Table 3 HF/STO-3G calculated TDM as (Debye) and HOMO/LUMO band gap energy (∆E) as (eV) for CNT-Zn-O, CNT-Cu-O, and CNT-Co-O as complex
Table 4 HF/STO-3G calculated TDM as (Debye) and HOMO/LUMO band gap energy (∆E) as (eV) for CNT-O-Zn, CNT-O-Cu, and CNT-O-Co as complex

Finally, as shown in Table 4 the interaction of ZnO from oxygen atom as complex differs from the expected result.

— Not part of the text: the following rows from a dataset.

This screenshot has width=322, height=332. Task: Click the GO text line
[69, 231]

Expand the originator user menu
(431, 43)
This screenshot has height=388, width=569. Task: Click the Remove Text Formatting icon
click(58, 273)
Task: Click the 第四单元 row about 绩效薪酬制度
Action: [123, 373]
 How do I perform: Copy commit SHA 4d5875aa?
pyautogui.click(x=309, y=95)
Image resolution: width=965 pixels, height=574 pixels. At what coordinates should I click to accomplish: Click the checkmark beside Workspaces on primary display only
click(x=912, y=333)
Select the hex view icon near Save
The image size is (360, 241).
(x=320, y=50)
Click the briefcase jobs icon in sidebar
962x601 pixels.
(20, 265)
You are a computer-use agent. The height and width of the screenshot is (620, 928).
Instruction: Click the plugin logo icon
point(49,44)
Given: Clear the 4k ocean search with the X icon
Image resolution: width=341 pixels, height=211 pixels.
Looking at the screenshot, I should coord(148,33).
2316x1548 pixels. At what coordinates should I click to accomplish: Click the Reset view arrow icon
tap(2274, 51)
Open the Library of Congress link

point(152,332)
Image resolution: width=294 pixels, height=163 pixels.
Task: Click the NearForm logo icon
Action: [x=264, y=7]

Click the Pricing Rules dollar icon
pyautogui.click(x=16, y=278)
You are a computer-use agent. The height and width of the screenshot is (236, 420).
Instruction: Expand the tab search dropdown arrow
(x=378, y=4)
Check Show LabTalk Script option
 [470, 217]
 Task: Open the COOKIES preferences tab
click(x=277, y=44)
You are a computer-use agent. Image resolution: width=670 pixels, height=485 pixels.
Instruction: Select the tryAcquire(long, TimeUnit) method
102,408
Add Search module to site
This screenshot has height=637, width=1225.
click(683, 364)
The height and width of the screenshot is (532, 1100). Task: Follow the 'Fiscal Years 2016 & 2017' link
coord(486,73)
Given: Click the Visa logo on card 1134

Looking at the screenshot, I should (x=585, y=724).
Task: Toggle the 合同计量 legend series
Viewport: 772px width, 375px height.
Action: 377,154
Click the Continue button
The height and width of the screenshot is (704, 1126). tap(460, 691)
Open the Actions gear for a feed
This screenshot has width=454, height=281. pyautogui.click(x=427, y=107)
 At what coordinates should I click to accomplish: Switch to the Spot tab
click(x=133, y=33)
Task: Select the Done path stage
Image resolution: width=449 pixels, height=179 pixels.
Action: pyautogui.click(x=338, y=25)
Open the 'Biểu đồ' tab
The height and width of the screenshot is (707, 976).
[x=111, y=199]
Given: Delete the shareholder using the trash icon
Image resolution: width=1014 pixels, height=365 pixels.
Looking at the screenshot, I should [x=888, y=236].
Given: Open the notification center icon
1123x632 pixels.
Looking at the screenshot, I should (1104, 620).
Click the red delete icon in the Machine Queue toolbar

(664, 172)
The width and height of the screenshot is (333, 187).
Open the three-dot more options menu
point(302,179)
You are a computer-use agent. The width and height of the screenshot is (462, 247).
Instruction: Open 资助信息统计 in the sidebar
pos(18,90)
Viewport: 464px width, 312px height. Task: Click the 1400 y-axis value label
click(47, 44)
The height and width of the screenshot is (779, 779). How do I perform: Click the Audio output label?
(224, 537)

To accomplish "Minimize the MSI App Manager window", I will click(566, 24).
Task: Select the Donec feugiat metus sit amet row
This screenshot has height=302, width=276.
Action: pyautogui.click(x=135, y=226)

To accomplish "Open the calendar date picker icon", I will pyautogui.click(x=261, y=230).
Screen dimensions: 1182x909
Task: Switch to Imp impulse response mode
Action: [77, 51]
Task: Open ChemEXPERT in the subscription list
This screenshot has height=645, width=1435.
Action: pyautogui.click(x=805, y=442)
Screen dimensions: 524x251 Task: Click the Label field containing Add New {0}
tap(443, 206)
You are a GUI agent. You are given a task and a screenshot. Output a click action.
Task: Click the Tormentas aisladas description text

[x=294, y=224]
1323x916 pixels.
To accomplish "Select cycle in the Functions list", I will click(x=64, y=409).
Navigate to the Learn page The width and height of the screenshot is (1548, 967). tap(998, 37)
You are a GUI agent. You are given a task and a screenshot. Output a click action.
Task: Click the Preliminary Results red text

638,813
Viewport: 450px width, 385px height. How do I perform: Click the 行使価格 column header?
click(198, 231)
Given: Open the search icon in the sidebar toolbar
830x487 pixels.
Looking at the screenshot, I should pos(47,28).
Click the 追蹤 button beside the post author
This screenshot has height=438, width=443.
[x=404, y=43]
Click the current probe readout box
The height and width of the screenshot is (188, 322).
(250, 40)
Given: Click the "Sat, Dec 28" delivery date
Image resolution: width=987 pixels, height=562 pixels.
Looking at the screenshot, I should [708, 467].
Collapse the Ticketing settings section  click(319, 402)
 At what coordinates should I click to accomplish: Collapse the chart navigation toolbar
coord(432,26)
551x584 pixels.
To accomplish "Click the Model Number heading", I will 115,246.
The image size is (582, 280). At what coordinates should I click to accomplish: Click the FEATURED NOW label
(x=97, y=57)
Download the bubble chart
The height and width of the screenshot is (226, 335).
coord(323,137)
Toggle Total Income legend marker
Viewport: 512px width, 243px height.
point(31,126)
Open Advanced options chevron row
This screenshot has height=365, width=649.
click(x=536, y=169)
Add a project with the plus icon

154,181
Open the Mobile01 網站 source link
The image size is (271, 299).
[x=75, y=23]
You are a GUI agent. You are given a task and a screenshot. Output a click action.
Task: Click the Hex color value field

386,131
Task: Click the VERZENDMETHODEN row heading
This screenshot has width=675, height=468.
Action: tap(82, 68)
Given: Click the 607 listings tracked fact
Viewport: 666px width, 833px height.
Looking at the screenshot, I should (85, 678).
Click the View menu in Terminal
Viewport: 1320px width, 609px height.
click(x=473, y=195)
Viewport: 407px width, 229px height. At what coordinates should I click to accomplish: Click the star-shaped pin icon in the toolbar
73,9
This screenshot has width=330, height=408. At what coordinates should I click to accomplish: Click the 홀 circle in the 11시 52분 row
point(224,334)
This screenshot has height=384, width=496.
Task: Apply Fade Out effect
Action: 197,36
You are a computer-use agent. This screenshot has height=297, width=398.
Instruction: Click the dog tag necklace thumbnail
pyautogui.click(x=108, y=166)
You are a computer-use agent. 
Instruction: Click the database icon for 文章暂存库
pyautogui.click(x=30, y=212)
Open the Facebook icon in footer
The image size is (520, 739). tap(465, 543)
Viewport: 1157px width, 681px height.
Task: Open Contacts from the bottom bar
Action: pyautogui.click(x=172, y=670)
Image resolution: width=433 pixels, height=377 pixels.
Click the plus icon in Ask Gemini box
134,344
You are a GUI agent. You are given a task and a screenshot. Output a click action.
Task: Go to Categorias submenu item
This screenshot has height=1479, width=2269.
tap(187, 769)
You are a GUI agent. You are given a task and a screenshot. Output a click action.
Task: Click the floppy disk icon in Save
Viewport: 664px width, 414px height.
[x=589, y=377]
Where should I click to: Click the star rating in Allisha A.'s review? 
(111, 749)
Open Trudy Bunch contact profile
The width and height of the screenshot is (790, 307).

This is because the ZnO is an n-type semiconductor where the valance band is related to the 2p level in oxygen and the conduction bands come from the 4 s level of zinc atom, electrons move from valance bands to conduction bands leaving holes in the valance band (Li et al. 2020; Harun et al. 2016). Therefore in case of the strong interaction between CNT and ZnO, holes directed to transfer between Oxygen to CNT introduced positive charge transfer around the CNT surface. This charge transfer enhanced the reactivity of the composite surface (Gupta and Saleh 2011; Boscarino et al. 2019).

4 Conclusion

The interaction between CNT and Zn, CuO, and Co3O4 nanoparticles was subjected to quantum mechanical calculations. HF/STO-3G method is suitable for studying the molecular structure of CNT and the interaction of CNT with ZnO, CuO, and Co3O4. The TDM value, ∆E, and MEP are studied at the same level of theory. The mechanism of the interaction between CNT and nano metal oxides was studied as a complex state and adsorbed state. The MESP studies showed the distribution of charges and the presence of electrophilic-nucleophilic charges in the interaction between CNT and metal oxides in comparison with CNT that is neutral. This indicates that the interaction of CNT with metal oxides enhances its reactivity. Also, results of calculated TDM confirm the MESP results, where TDM of CNT increased due to the interaction of CNT with metal oxides. The results showed that the highest reactivity and highest TDM belong to CNT-Co-O as adsorb state because of the more vacancies present in cobalt oxide. Additionally, ∆E results showed that CNT-Co-O as adsorb state has the lowest value of ∆E and the most reactive one in comparison with the other structures. This makes CNT-Co-O suitable for application as a sensor. The results confirm also that the adsorption state is better than complex state when interacting through metal atom.